A successful composition keeps the eye circulating, starting with a focal point and then allowing it to move around the painting. This is something that is not so much a road map from the outset, but explored each time through a combination of conscious decision-making—where am  I putting these headlights?—and intuitive painting. Then, when something doesn’t look quite right, getting it to where it does is a process of trial and error. 

In terms of color, the blues of the mountain and the off-white of the sky seemed too bright for the time of day that would throw the road into such deep shadow. It is hard to see this in the photograph, but this brightness drew attention away from the headlights.

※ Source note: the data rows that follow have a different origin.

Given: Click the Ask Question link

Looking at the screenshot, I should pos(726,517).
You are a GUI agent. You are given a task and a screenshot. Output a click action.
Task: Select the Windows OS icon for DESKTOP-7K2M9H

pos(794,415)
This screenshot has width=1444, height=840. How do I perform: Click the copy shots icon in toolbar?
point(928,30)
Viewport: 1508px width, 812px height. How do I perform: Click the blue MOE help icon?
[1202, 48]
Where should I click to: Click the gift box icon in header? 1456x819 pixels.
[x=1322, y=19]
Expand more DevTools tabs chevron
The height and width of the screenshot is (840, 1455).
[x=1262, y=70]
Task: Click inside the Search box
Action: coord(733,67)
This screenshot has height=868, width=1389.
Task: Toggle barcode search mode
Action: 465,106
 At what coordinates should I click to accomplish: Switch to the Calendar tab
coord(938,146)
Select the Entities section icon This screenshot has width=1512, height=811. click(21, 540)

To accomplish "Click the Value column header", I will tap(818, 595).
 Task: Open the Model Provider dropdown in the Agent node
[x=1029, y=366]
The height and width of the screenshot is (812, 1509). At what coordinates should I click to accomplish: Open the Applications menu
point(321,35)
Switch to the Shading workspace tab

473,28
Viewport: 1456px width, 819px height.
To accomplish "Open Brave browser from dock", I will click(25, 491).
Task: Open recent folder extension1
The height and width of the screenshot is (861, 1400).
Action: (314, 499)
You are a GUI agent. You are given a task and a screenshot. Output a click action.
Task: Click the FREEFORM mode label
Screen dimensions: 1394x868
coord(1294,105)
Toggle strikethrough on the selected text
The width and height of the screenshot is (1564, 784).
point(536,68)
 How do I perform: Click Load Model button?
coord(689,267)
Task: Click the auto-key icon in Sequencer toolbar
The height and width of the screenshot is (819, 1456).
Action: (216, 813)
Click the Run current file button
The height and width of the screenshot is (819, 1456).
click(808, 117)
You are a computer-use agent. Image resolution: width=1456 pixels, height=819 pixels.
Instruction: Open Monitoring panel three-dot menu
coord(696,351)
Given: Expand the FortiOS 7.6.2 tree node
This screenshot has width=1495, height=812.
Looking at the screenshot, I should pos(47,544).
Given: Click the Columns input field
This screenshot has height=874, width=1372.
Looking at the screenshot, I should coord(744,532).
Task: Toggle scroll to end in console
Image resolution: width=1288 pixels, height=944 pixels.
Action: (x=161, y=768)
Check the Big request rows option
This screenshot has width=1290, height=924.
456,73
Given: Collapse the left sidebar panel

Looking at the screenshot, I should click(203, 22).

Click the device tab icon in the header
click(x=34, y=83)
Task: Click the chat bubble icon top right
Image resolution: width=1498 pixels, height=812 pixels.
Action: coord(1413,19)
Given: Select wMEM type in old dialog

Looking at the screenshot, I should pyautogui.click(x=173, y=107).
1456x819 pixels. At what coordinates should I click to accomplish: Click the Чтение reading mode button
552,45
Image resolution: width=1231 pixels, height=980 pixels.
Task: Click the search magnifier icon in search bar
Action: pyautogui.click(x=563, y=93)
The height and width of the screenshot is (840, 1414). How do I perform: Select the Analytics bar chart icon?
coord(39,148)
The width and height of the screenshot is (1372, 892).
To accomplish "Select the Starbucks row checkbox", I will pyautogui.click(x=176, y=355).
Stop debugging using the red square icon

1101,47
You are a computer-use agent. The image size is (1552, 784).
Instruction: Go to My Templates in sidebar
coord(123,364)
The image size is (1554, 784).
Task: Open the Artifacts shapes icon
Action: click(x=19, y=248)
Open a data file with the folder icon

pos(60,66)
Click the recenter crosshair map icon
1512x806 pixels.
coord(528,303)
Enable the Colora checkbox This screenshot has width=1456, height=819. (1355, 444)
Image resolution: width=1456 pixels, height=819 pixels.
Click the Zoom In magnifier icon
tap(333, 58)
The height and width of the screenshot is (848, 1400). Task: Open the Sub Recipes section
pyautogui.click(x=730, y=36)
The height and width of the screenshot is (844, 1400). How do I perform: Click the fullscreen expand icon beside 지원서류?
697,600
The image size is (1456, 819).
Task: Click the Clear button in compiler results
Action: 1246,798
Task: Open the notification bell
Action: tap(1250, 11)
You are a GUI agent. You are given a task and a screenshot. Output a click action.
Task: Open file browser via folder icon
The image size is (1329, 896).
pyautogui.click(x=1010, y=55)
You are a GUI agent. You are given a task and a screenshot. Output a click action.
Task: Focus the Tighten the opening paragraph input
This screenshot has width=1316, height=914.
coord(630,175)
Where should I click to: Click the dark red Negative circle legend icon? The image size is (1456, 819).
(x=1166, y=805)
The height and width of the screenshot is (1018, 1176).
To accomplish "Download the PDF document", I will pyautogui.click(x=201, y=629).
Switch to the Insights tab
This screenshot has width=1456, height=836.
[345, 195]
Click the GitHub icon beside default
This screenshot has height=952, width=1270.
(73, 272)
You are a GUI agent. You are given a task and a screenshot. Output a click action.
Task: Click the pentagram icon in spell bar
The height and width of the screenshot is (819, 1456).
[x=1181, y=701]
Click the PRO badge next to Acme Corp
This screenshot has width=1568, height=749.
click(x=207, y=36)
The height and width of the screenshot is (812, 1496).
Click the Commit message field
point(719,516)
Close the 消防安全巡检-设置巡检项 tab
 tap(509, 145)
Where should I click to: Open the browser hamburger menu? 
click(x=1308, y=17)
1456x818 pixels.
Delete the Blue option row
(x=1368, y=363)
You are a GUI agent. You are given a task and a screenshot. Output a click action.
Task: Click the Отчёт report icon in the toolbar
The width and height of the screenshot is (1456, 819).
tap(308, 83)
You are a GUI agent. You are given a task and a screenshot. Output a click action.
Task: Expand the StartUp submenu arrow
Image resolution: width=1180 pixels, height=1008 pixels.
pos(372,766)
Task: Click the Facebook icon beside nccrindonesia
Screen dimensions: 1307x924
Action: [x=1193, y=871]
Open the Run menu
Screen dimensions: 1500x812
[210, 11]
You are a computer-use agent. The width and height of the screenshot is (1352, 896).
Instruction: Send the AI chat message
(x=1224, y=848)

The below is my next version. I am starting to get an edge at the top of the mountain that is more interesting—not so bumpity-bump. I tried painting in a faint back mountain above and then painted it back out again. I gave a little more height and brightness to the yield sign.

The interaction between the tree line and the top of the mountain still didn’t feel right, and the shape of the shadowy trees going off to the right left me dissatisfied. I had been thinking about lifting the phone poll a bit higher, and decided to do that, as well create a higher shape on the right that alludes more strongly to trees or bushes on the right side of the road.

In what turned out to be my final version, I changed the direction that the highest tree is leaning so that it points toward a flat spot on the ridge line (rather than being an upward bump that presses toward another upward bump) and raised the phone pole—much better!

The yield sign went in and out a few more times and then stayed out—-I felt that, much as I liked the shape of it, it fought with the headlights for attention.

The final color is deeper and softer, with the addition of some reds around the headlights that are very subtly echoed in the off-white of the sky.

And last, I changed the curve of the bottom of the bushes as they meet the verge on the right, from a down curve that follows the white line to an up curve as the shape goes off the picture plane. That small adjustment, really kind of an after-thought, was my favorite tweak of all. It created a satisfying shape with the shoulder that funnels the eye back into the painting and toward the headlights.

 

Blue Mountain, 12″x12″

Because of all of the—to me, absolutely essential— changes, this small piece took more time to complete than the 30″x40″ that I did as a demo for the workshop, but which needed very little adjustment once I started painting. It is impossible to know at the beginning of the journey how long or complicated it will be!

The result of this particular journey is a simple painting, quietly moody.

3 responses

  1. Sheila dinaburg-azoff

    Thank you Christie. So helpful to see and hear the detailed changes and why. The process. XoSheila

    October 31, 2020 at 2:31 pm

  2. Bob Carolla

    Beautifully done and written. Instructive even for one’s life: ” A successful composition keeps the eye circulating, starting with a focal point and then allowing it to move around.”

    October 31, 2020 at 3:50 pm

    • It is delightful to see your comment, Bob, thank-you! I am so glad that the discussion has wider implications…we are all so on edge during this home stretch that if I can in any way provide a meaningful diversion, that makes my day!